Mar 4, 2007

SCOREcard – THE GOOD GERMAN (2006 Thomas Newman)

Often I have seen really bad movies that are made watchable by a good score. Sometimes, a great score can transcend a movie, and in some cases, almost save disasters. Not in this case, THE GOOD GERMAN is a wooden movie, a failed experiment in trying to capture the look and feel of Hal B. Wallis’ tenure as a Warner Bros. producer in the 40s. But what does succeed is the Thomas Newman score which is a delightful throwback to the work of artists of yesterday -- specifically Max Steiner (CASABLANCA, GONE WITH THE WIND).

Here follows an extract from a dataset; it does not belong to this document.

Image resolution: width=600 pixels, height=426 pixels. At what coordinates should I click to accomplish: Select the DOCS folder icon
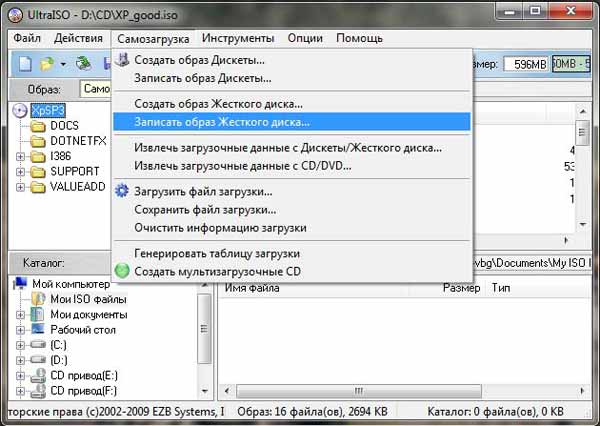[38, 126]
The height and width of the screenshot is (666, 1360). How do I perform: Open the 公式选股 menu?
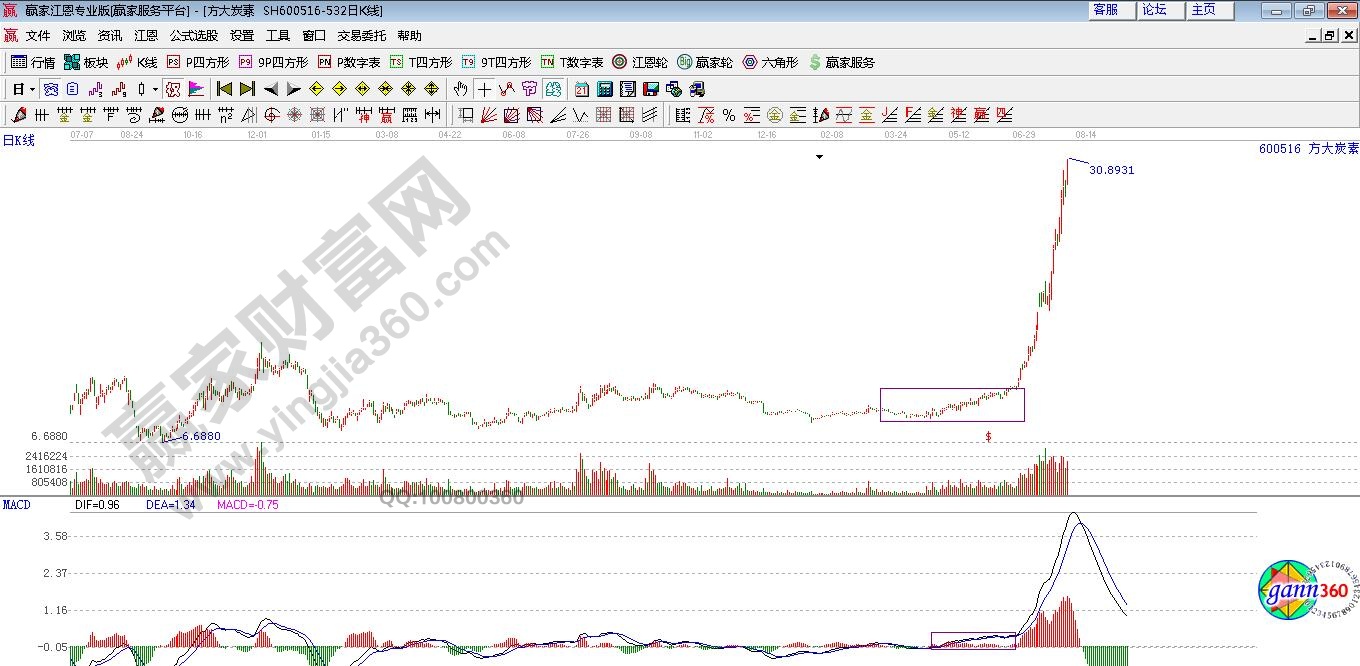193,36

Newman’s opening credits have the feel of a grand story about to unfold. It’s melodramatic in nature, but a lot of the Warner scores of the 1940s not to mention most of the other scores of that time, tended to set the mood/tone right off the bat given that credit sequences were always set to title cards, and didn’t have action going on during them like most modern films do. This is also the most orchestrated score I have heard in a while. Classic scores tended to be underscore the action less obtrusively, except for when it was necessary to punctuate a dramatic moment on screen, and this score follows in that vein. In fact, it’s very nice to be able to listen to the soundtrack free of the clunky movie thanks to Varese Sarabande’s fantastic compact disc release – tough to find on store shelves, but it’s out there.

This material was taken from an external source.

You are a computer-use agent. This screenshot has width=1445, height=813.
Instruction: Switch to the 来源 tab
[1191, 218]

The Newman family has produced some of the most prolific scores for motion pictures, beginning with Alfred Newman (ALL ABOUT EVE, PANIC IN THE STREETS) who had a long illustrious career at 20th Century Fox (the scoring stage there is named after him). There is also his brother Lionel Newman who was a film score supervisor and conductor and Alfred’s other brother Emil Newman who was also a film music conductor and musical director. Then of course there is Randy Newman, well known for great scores like THE NATURAL, AVALON, RAGTIME and PLEASANTVILLE and his work for PIXAR including TOY STORY. Randy is the big songwriter in the family, having written the tune I LOVE L.A. and most of the songs for the Pixar films among others. One curious note is if you ever get the chance to hear Randy’s rejected AIR FORCE ONE score (ultimately Jerry Goldsmith scored the film) you’ll be amazed to hear Randy’s attempt at an action score, and applaud the filmmaker’s decision not to run with it. David Newman is one of Alfred’s sons, and he has scored films such as ICE AGE, DEATH TO SMOOCHY and NORBIT.

That brings me to Thomas who really has become one of the premiere composers in Hollywood with such great efforts such as AMERICAN BEAUTY, THE SHAWSHANK REDEMPTION, ROAD TO PERDITION, CINDERELLA MAN, PAY IT FORWARD among others, and most recently LITTLE CHILDREN and THE GOOD GERMAN. He’s really the best dramatic scorer out there, and falls into the same category as James Horner, but a little better. Yes, like all film composers with the tight deadlines, he has tended to copy himself (you’ll hear a lot of the familiar refrains from AMERICAN BEAUTY for instance in a lot of his work, or will be able to point out similar refrains from THE GREEN MILE, THE SHAWSHANK REDEMPTION and THE HORSE WHISPERER) but in the end his scores have an elegance and sophistication that tends to be missing from the modern film score that all kind of sound uninspired, and amount to nothing more than 90 minutes of un-melodic noise (comedies in particular feel it necessary to fill every moment with some sort of musical cue to cover up for often lackluster material, or overcompensate in that the filmmakers feel the need to tell the audience how they should be responding to the material). Given all that, THE GOOD GERMAN has that classic feel, a sheen and polish that most scores seem to lack and succeeds where the movie ultimately fails. Thomas Newman is one of those composers who will indeed stand the test of time, and I would definitely have no problem placing him the same league as John Williams or the late Jerry Goldsmith. THE GOOD GERMAN is a great place to start if you are unfamiliar with his work, but I also highly recommend THE SHAWSHANK REDEMPTION (one of those scores that for a while, and still does, is used in every dramatic trailer – much like Horner’s LEGENDS OF THE FALL), LITTLE WOMEN (also a big source of trailer music for the 1990s), THE HORSE WHISPERER and AMERICAN BEAUTY.

I should also note that cousin Joey and Thomas’ sister Maria are also aspiring film music composers – and if they are all cut from the same mode as Alfred, Randy or Thomas, we have more great scores to look forward to.